TEOCLÍMENO.– ¡Desdichado de mí, que he sido presa de maquinaciones femeninas! ¡A paseo mi boda! Si tuviera una posibilidad de perseguir su nave y darle alcance, me esforzaría y capturaría al punto a los extranjeros. Ahora haré pagar sus culpas a mi hermana que me ha traicionado, pues vio en palacio a Menelao y no me lo dijo. Así nunca más engañará a otro hombre con sus adivinaciones.

(Aparece un sirviente que sale de palacio. Forcejea con él)  

SIRVIENTE.– ¡Eh tú! ¿qué asesinato vas buscando? ¿a dónde diriges tus pasos? TEOCLÍMENO.– A donde la justicia me ordena ir. Apártate de mi camino.

SIRVIENTE.– No voy a soltar tus vestidos; corres en pos de grandes desgracias. TEOCLÍMENO.– ¿Es que vas a dar órdenes a tu señor, tú que eres un esclavo?

SIRVIENTE.– Tengo razón.

TEOCLÍMENO.– No para mí, desde luego; si no me dejas...

SIRVIENTE.– Por supuesto que voy a dejarte.

TEOCLÍMENO.– Dar muerte a la peor de las hermanas... SIRVIENTE.– No, es la más piadosa…

TEOCLÍMENO.– Que me ha traicionado...

SIRVIENTE.– ¿Actuar conforme a la justicia es una bella traición?

TEOCLÍMENO.– Entregando a mi esposa a otro hombre...

SIRVIENTE.– ¡A quien es más dueño de ella…!

TEOCLÍMENO.– ¿Quién puede ser dueño de lo que es mío?

SIRVIENTE.– El que la tomó de su padre.

TEOCLÍMENO.– Pero el azar me la entregó a mí.

SIRVIENTE.– Y el deber te la arrebató.

TEOCLÍMENO.– Tú no debes juzgar lo que yo hago.

SIRVIENTE.– Pues que sepas que hablo mejor que tú.

TEOCLÍMENO.– Ya no gobierno; he perdido el mando.

SIRVIENTE.– Puedes gobernar, si actúas rectamente, no injustamente.

TEOCLÍMENO.– Parece que deseas morir.

SIRVIENTE.– Mátame; no voy a permitir que mates a tu hermana; mátame a mí a cambio. Para los esclavos más nobles la mayor gloria es morir por sus amos. (Hacen ademán de trabar, combate cuando aparecen desde lo alto los Dioscuros)

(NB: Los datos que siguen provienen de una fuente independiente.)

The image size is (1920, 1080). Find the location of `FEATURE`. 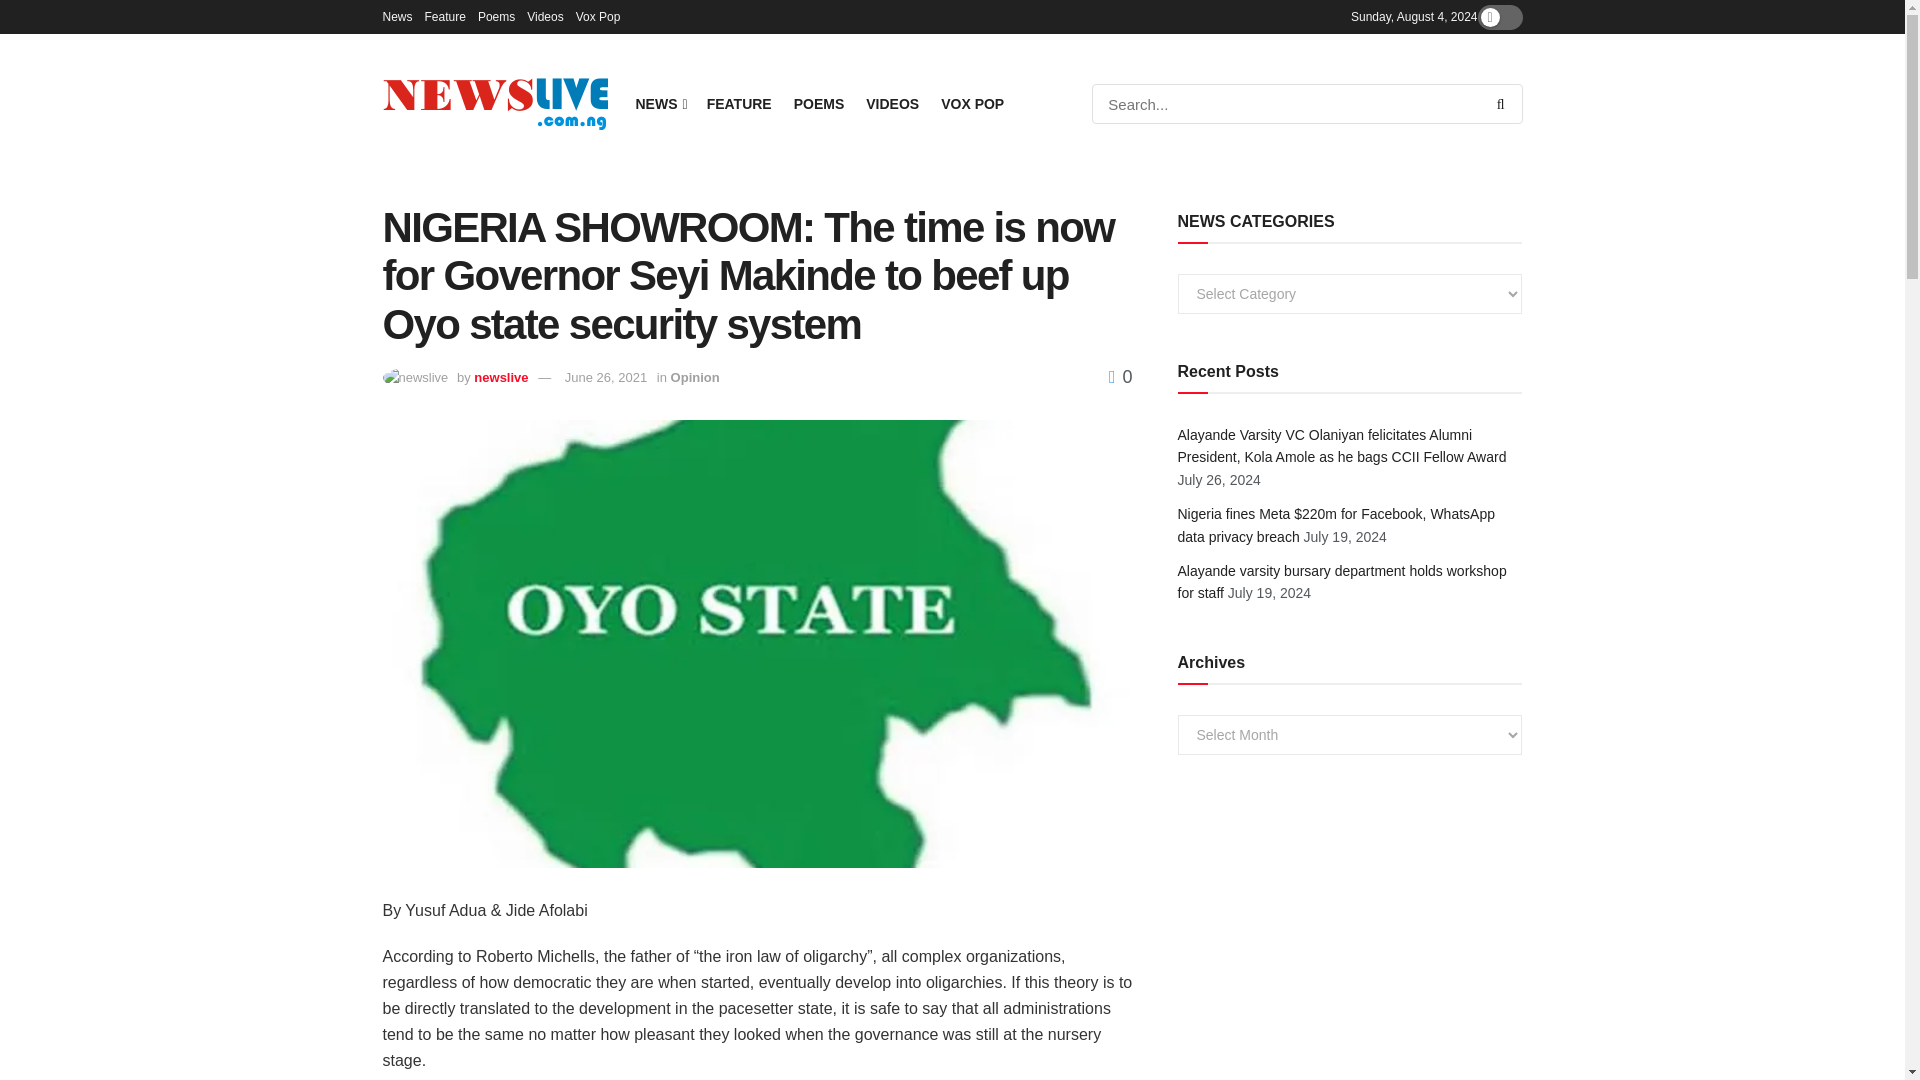

FEATURE is located at coordinates (738, 103).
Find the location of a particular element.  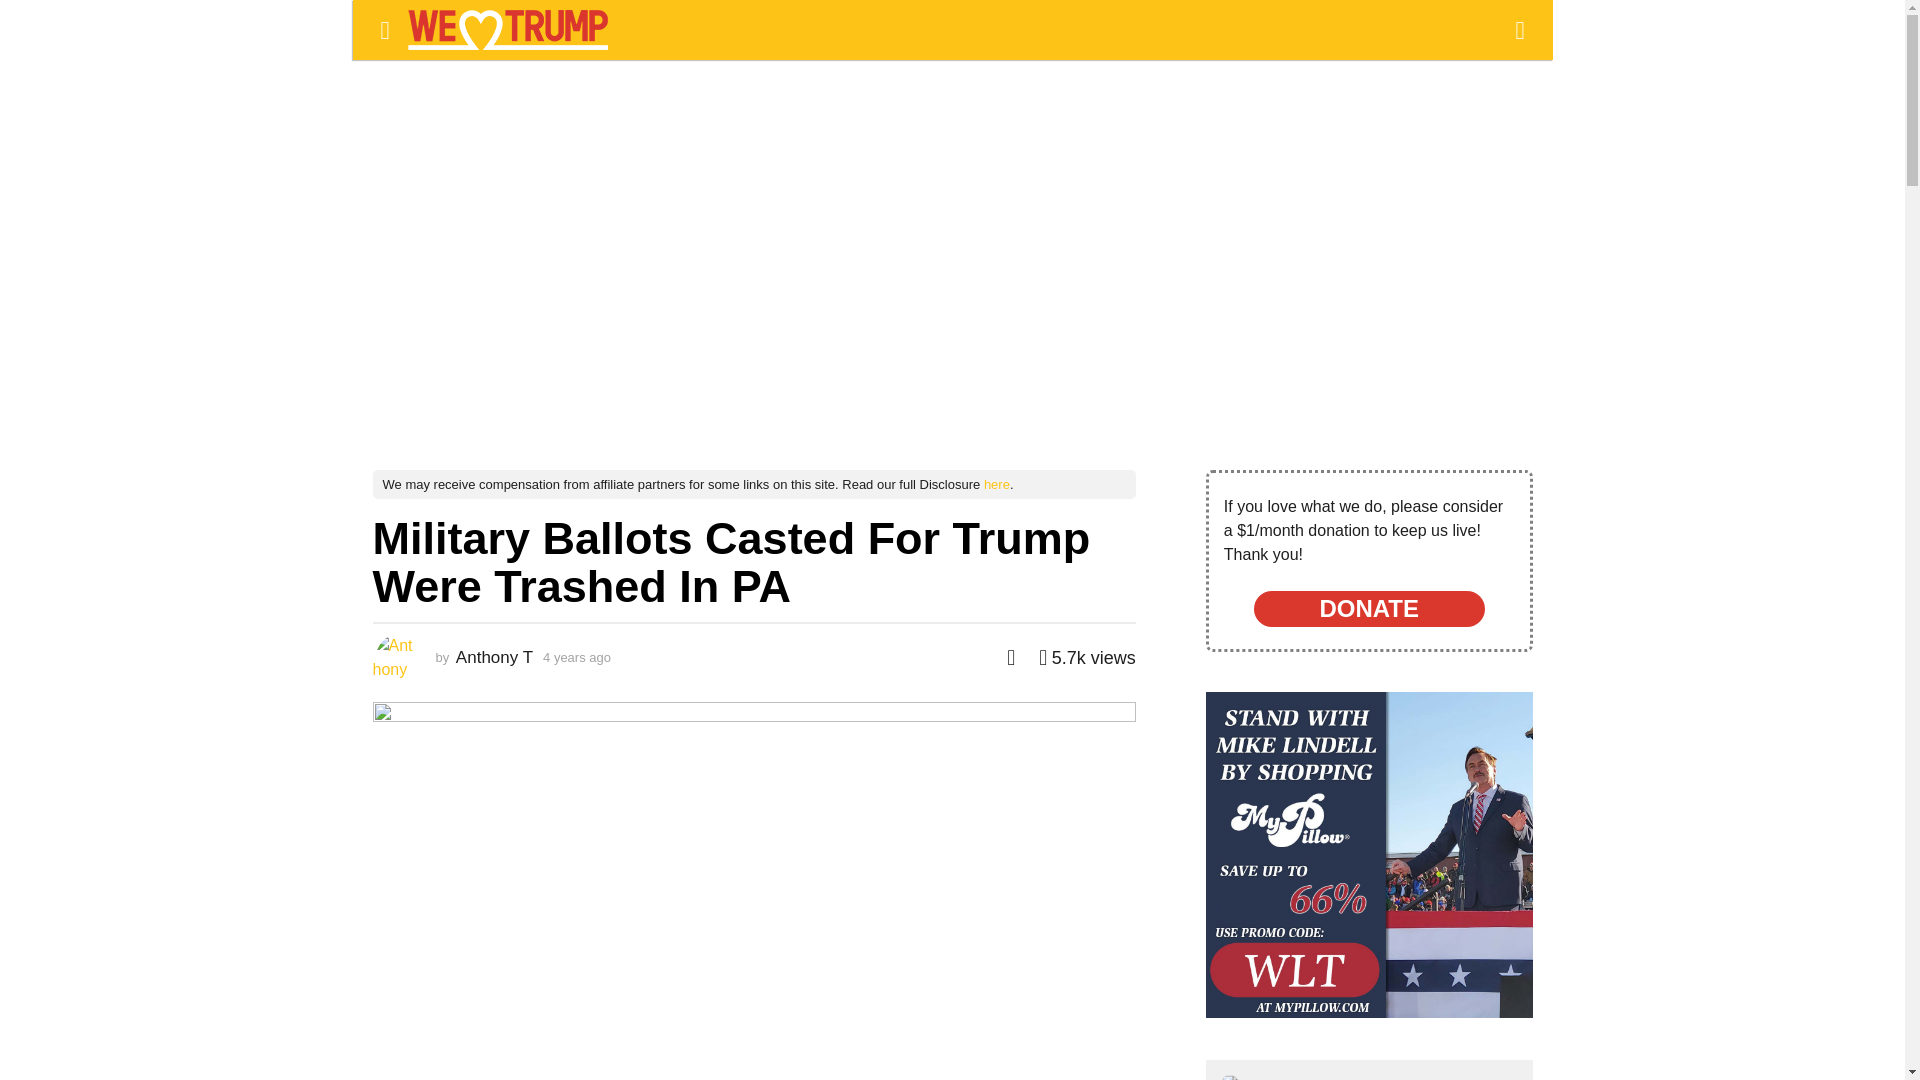

Anthony T is located at coordinates (494, 658).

DIOSCUROS.– Teoclímeno, señor de esta tierra, depón la cólera que te ofusca. Te llamamos nosotros, los Dioscuros, a los que antaño dio a luz Leda, al igual que a Helena, la que ha escapado de tu palacio. Te irritas por una boda que no te estaba destinada. Y, además, tu hermana, Teónoe, la muchacha que desciende de una nereida, no ha cometido contra ti ofensa alguna, pues se ha limitado a respetar los mandatos de los dioses y los preceptos justos de su padre. Hasta el día de hoy, ella, Helena, tenía que habitar en tu palacio. En cambio ahora, una vez que los cimientos de Troya han sido socavados y que ella ha ofrecido su nombre a los dioses, ya no. Debe ella (Helena) volver al yugo de su primera boda, volver a su patria y vivir con su esposo. Aparta de tu hermana la negra espada y piensa que ha actuado con sensatez. Hace ya tiempo, mucho antes incluso, habríamos puesto a salvo a nuestra hermana, pues Zeus nos hizo dioses. Pero estamos sometidos al destino y a los dioses, que han dispuesto así las cosas. Esto te decimos a ti, y a nuestra hermana Helena le anunciamos lo siguiente: navega con tu esposo; tenéis viento favorable. Nosotros, tus hermanos, salvadores, cabalgando a tu lado sobre el anchuroso mar, te llevaremos hasta tu patria. Y cuando llegue el final y termines tu vida, se te llamará diosa y tendrás parte en los sacrificios ofrecidos a los Dioscuros y en cuantas ofrendas nos hagan los mortales. Así lo quiere Zeus. Y el lugar donde se detuvo por primera vez el hijo de Maya en su viaje celeste tras arrebatarte de Esparta para que Paris no pudiera tomarte como esposa –nos referimos a esa isla, baluarte de las costas del ática– recibirá entre los hombres el nombre de Helena, pues el dios te tomó robada de palacio. En cuanto a Menelao, siempre errante, es ya designio de los dioses que habitará la isla de los bienaventurados, porque no es verdad que los dioses odien a los hombres de noble cuna, aunque sí es cierto que tienen que sufrir bastante más que quienes son mediocres.

TEOCLÍMENO.– ¡Hijos de Leda y de Zeus! Dejaré a un lado mi disputa de antaño con vuestra hermana, y tampoco mataré a la mía. Que vuelva a casa Helena, si así les parece a los dioses. Ella, que es de vuestra misma sangre, es la mejor y la más sensata. Alegraos por su carácter tan noble, algo que no es fácil de encontrar en las mujeres. 

CORO.– Muchas son las formas de lo divino y a muchas situaciones imprevistas dan curso los dioses. Lo que se espera no se cumple y la divinidad encuentra un modo de hacer que se cumpla lo inesperado. Así ha sucedido en esta obra.